Мой зам переменился в лице. Только что его жирная физиономия отражала смирение домашнего кота, покорно принимающего заслуженную трепку за съеденную хозяйскую канарейку. Теперь он по- настоящему встревожился.
— А кто? Кто? — Он стал заискивающе заглядывать мне в глаза.
Я сказал, кто.
— Побочный сын, что ли? — с трусливой ухмылочкой переспросил Мосин. — Этот вроде… как его? Кириленко. А тот Дроздов.
Я поискал глазами тяжелый предмет, чтобы запустить в голову непонятливому ублюдку.
— «Кириченко» — это кликуха была его, дубина! Он же фискал, у них у многих по два имени.
— Так Дроздов уже в курсе, что мы?… — быстро спросил меня Мосин.
— Не знаю, — мрачно произнес я. — Может, конечно, Голубев ему и не скажет. Авось побоится Президента. Но генерал сам не дурак, в конце концов догадается…
— И что же тогда делать? — весь как-то подобрался сокол номер два. — Чтой-то мне не хочется попадать ему под руку. Да и вам, хозяин…

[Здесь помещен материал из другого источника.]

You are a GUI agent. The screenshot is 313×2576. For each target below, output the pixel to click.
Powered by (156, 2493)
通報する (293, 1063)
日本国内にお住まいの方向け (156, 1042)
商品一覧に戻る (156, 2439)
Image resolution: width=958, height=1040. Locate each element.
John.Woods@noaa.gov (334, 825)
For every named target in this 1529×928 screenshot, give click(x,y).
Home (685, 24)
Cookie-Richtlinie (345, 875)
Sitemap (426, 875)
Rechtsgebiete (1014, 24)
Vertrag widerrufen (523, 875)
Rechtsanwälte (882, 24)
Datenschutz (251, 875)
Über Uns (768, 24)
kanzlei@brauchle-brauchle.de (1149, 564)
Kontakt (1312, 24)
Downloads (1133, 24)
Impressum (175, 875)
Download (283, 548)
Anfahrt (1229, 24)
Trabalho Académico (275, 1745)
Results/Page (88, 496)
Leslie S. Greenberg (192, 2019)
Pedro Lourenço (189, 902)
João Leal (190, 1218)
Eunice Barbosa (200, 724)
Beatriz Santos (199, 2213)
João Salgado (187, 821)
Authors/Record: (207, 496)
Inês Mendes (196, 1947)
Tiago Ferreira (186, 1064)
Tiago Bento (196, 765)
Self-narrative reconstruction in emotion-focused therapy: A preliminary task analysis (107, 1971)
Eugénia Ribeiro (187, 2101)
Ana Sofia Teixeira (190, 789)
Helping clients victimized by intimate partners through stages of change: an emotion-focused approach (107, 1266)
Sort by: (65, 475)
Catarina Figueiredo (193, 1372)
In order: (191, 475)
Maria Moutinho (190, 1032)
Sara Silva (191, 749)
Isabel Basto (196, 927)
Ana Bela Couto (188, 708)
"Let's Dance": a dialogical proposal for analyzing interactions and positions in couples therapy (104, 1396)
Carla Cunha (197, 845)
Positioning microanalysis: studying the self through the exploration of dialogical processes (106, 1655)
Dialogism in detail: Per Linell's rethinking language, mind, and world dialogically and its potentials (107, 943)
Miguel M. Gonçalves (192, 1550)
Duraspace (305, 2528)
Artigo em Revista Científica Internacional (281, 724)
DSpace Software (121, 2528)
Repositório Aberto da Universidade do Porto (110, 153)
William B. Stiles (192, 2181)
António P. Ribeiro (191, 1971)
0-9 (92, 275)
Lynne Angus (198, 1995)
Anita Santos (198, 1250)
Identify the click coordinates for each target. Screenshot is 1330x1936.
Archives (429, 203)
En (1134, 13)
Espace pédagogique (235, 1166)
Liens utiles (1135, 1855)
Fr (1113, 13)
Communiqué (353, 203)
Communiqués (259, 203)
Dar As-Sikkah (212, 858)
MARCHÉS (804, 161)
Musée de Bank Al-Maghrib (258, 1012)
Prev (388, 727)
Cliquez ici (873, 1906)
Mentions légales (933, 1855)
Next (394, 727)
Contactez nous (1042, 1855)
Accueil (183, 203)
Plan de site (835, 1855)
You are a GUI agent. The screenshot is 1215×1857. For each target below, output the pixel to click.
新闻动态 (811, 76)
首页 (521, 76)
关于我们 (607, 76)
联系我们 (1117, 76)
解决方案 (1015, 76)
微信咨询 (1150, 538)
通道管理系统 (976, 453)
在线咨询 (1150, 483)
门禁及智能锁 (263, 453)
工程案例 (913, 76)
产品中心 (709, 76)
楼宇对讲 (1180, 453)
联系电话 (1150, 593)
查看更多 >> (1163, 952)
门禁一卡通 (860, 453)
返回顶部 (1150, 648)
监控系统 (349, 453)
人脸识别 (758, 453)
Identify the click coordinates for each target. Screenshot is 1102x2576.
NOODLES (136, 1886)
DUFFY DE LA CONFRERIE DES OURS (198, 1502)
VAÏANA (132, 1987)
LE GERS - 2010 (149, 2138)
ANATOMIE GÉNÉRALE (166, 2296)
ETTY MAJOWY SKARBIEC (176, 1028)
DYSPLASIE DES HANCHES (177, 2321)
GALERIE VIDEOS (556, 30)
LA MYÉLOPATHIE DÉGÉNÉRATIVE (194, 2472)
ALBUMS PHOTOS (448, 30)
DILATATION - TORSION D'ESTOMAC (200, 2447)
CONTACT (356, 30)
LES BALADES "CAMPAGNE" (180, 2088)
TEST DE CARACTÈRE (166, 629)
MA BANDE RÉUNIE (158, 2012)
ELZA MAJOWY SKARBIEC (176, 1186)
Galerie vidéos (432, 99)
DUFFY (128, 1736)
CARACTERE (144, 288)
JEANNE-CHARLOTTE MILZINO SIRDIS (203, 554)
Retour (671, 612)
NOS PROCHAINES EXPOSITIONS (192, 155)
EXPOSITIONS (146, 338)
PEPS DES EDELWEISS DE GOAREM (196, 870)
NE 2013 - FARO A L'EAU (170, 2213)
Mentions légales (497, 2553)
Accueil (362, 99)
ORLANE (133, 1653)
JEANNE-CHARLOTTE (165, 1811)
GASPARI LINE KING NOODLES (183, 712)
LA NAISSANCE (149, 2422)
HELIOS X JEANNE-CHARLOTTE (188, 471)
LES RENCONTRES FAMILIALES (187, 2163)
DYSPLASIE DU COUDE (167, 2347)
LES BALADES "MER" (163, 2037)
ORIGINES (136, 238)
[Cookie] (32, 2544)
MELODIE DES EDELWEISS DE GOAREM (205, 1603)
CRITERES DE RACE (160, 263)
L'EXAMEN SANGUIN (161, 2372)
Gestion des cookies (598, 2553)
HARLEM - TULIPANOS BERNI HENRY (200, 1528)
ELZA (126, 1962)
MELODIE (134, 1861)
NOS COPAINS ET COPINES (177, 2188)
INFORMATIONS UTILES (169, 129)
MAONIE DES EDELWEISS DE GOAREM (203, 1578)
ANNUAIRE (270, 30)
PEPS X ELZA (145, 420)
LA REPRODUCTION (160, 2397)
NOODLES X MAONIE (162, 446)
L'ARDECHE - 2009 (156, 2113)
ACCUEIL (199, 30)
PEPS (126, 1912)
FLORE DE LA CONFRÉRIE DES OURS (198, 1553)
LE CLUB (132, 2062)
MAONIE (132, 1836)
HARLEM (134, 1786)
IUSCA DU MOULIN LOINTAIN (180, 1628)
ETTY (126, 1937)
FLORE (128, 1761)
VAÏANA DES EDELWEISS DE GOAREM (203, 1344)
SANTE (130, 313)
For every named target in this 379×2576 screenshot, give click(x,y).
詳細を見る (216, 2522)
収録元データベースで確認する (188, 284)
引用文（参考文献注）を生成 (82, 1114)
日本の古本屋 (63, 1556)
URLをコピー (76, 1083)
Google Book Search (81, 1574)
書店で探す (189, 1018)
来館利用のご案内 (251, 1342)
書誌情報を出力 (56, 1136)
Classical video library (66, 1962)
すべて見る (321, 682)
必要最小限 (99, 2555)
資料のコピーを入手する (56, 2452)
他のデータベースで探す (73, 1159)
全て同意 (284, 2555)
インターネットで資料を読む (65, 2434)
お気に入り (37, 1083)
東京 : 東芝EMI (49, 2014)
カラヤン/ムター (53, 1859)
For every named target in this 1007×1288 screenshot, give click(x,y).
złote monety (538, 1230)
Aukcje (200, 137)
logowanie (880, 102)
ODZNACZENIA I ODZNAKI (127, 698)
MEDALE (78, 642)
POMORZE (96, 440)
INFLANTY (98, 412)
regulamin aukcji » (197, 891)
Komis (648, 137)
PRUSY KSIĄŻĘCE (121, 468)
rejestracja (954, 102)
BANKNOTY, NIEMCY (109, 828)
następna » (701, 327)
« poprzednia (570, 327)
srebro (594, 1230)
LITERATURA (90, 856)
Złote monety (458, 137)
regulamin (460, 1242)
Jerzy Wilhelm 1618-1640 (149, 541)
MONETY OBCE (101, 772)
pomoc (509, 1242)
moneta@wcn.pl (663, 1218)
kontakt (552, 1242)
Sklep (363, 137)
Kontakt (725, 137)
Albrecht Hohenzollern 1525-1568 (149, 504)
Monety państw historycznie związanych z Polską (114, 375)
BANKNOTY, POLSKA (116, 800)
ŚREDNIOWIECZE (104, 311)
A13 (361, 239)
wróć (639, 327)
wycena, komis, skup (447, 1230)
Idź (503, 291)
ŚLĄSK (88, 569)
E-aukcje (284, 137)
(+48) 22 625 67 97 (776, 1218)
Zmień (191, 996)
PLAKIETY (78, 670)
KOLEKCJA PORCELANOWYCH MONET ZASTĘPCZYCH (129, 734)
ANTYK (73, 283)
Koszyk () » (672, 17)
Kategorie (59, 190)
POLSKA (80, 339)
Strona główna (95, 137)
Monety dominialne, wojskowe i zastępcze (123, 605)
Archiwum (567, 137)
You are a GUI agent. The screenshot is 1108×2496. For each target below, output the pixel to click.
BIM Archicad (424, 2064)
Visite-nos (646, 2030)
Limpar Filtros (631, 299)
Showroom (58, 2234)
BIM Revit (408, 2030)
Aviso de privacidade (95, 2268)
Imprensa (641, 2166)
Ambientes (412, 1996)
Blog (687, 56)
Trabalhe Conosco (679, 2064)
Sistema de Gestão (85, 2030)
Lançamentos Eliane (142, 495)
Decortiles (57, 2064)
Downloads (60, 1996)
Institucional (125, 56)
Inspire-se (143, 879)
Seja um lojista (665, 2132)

Проклятая Моська таким образом напоминала мне, что хоть меня и не было в ту ночь в Лефортово, но начальник-то все равно я. Вспомнил, вонючка. Когда был за старшего в ту ночь, не вспоминал. Толстая хитрая гнида.
— Молись, чтобы Дроздов не узнал, — проговорил я. — И не просто молись, предупреди людишек. Голубев, допустим, и смолчит, но этот комдив сам будет землю рыть. Завтра на похоронах сынули проследи за ним. Без шума. И если что…
— То что? — с надеждой поинтересовался Мосин. Он, наверное, надеялся, что я выдам ему устную (а лучше письменную) директиву пришить командующего Таманской дивизией. Жди-ка. Я еще не самоубийца такие приказы даже устно отдавать.
— То ничего, — ответил я кратко. — Доложишь мне.
— Будет исполнено! — сказал Мосин четко и, как мне показалось, несколько разочарованно. Чувство самосохранения у него работало так, как надо. Убили сына, значит, надо пристукнуть и папу. Только этот папа сам кого хочешь на кусочки распилит. В Афгане он целые деревни под корень сводил. Ему толстые мосинские щечки на один чих.
— И вот еще что, — добавил я. — Ты в своем рапорте не указал, как вы вышли на парня. У тебя там только про оперативные данные. Кто вам его сдал, ну-ка?